Study Finds Rights Hamper New Media While Demand Rises
The Carmel Group’s most recent across-the-industry study looks at where the video industry is headed in the next 3-5-to-7-year time span, focused almost entirely on the content side of the business.* We asked questions of 30+ key C-Level executives representing a macro cross-section of the federal government, trade groups, telecom law firms, content originators, content distributors, content infrastructure providers (e.g., Content Distribution Networks (CDNs) and hardware providers), TV media, “new media” and “old media” stalwarts, and even a strong representative from PBS, as well as from a couple of top-rated New York City banking/financial institutions.
In addition to the above-named organizations, representative of the companies and other entities interviewed were Comcast, Time Warner Cable, Suddenlink, Cox, NBC, CBS, ABC/Disney, DirecTV, DISH, Fox, New Bay Media, Technicolor, Viacom, Vudu, Roku, Netflix, Hulu, MovieLink, American Cable Assn., NCTA, BTIG, Cisco, Arris, TiVo, Harris, MoffettNathanson, and the Motion Picture Association of America (MPAA).
Some general takeaways include the ideas that existing rights and legal restrictions continue to hamper the growth and development of new media (while artificially protecting “old media”), and that the number of hours of viewing time will continue expanding, thus creating a demand for more and more content of all types and varieties.
Hundreds of additional points and data are beyond the scope of this article, however, suffice it to say the Number One Takeaway was an almost universal belief in the strength and value of more content. This then lead to the idea that there are great opportunities for those who can help improve end-users’ access to that video life blood.
These would include opportunities for those who can be the best at getting the video to people via infrastructure, new hardware, and better guides and recommendation services. Stated another way, those that can help get the most content to the most viewers, and have that content be as close as possible to the optimum content creating the optimum viewing experience…these are the future video winners.

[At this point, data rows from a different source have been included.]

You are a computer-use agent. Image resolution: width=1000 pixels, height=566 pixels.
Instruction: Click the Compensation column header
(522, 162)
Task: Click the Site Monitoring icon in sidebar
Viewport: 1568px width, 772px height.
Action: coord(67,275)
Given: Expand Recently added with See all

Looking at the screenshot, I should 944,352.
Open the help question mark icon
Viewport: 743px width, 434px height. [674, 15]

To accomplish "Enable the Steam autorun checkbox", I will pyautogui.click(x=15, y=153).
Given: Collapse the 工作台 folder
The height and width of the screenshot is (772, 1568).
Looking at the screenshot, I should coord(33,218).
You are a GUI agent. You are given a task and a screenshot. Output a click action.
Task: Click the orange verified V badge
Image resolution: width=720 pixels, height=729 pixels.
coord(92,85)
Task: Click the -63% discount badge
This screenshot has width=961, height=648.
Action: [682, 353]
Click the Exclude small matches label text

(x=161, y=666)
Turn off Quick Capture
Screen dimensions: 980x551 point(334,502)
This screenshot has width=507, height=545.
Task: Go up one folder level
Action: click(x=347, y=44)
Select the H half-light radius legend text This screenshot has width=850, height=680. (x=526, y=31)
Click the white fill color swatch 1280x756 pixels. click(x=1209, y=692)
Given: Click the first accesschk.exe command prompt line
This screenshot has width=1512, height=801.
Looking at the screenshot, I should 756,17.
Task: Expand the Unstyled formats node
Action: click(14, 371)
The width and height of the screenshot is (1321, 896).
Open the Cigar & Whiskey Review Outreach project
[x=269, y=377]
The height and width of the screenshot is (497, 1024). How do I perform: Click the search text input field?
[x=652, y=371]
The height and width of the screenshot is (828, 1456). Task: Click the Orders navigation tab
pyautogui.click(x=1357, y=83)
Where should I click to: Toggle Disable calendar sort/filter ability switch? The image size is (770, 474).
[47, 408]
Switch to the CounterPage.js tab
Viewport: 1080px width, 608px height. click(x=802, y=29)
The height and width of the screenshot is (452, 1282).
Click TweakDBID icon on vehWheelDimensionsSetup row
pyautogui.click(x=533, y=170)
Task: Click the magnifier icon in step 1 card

Listed among those things that are “not working” in today’s video worlds are things such as control over the business (and traditional relationships), technology in general, new devices, audience fragmentation (especially the youth markets), advertising, and legislation (that then creates more uncertainty). Measurement and packaging were also deemed rather disconnected and in need of significant repair.
Mapping The Ecosystem
Also accompanying the study is an “old media” and “new media” mapping of the overall video landscape that is developing, in graphic form, focused mostly on software/content, but also on devices and hardware. This shows that an awful lot of “old media” are still grappling with how to relate to “new media,” but that a couple of rather impressive members of the “old media,” e.g., ABC/Disney and CBS, are making the most of the changing chaos.